Figures produced by the China General Administration of Customs tell the same story: a rebound driven by the global recovery from the pandemic, with China recording import and export trade worth RMB2.48 trillion ($385 billion) in January-to-August. That was up 23.7% on the same period of last year and 22.8% higher than in the first eight months of 2019.
With Beijing having enforced an unofficial ban on imports of Australian coal for the last year or so – as the result of an ongoing diplomatic spat with Australia – rising demand for coal (which provided around 73% of Chinese electricity in the first half of the year) has further raised prices for the fossil fuel.
The problem for Chinese coal-fired power generators is that Beijing maintains strict controls on the price of electricity. As a result, input costs cannot be passed on to consumers. The mismatch between a liberalized coal market and centrally controlled end-user prices is illustrated by the current situation in Guangdong. There, a coal price of RMB1,560 per ton ($242) has pushed the cost of coal-fired electricity up to RMB0.472 per kilowatt-hour ($0.073).
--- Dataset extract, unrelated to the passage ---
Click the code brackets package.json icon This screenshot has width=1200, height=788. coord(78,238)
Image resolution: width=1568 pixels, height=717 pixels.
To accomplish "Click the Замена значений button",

With coal power companies facing an electricity price ceiling of around RMB0.463/kWh ($0.071), generators are losing around RMB0.12 for every kilowatt-hour they generate. In that situation, rationing electricity supplies is an obvious remedy.
The crisis has been worsened by the introduction of China’s “dual control” energy policy, which aims to help meet President Xi Jinping’s climate change pledge of hitting peak carbon emissions this decade and a net zero economy by 2060. Dual control refers to attempts to wind down greenhouse gas emissions at both a national level and in more local areas, such as provinces and cities.
With the finer details of the carbon reduction policy yet to be ironed out, government departments and provincial and city authorities have started to set their own emission-reduction targets. In mid-August, state planning body the China National Development and Reform Commission (NDRC) published a table of the energy control situation across the nation. With nine provinces marked red for their energy consumption, and a further 10 highlighted as yellow, officials received another motivation to introduce power rationing.
The current approach of rolling blackouts seems unlikely to be a sustainable solution, given the damage it could inflict on industry and the resentment it would cause in parts of the nation already preparing for winter.
The choice facing China’s policymakers is whether to ramp up coal supplies to force prices down by using decommissioned domestic supplies and halting the ban on Australian imports, or to raise electricity prices to prompt generators to get the lights back on. While the drawbacks of raising household electricity bills seem obvious, the first approach of using more coal could endanger the nation’s climate change commitments on the even of the COP26 meeting in Glasgow, Scotland, in November. Sources close to the NDRC have suggested the electricity price may be set to rise soon.
What is clear is the effect the energy crisis is having on the Chinese economy and on the solar supply chain. Leading up to a national day holiday in China, the coal price in northern China rose to around RMB2,000 per ton ($310), three times higher than at the beginning of the year.
Investment bank China International Capital Corp. blamed the dual control emission reduction policy for the electricity shortages. It predicted a 0.1-0.15 percentage point impact on economic growth in the last quarter of 2021. Morgan Stanley has put that figure at 1% in the current quarter, if industrial output restrictions continue. And Japan’s Nomura Securities revised down its annual forecast on Chinese growth from 8.2% to 7.7%. It now expects GDP gains in the third and fourth quarters to cool from 5.1% to 4.7%, and from 4.4% to 3%, respectively.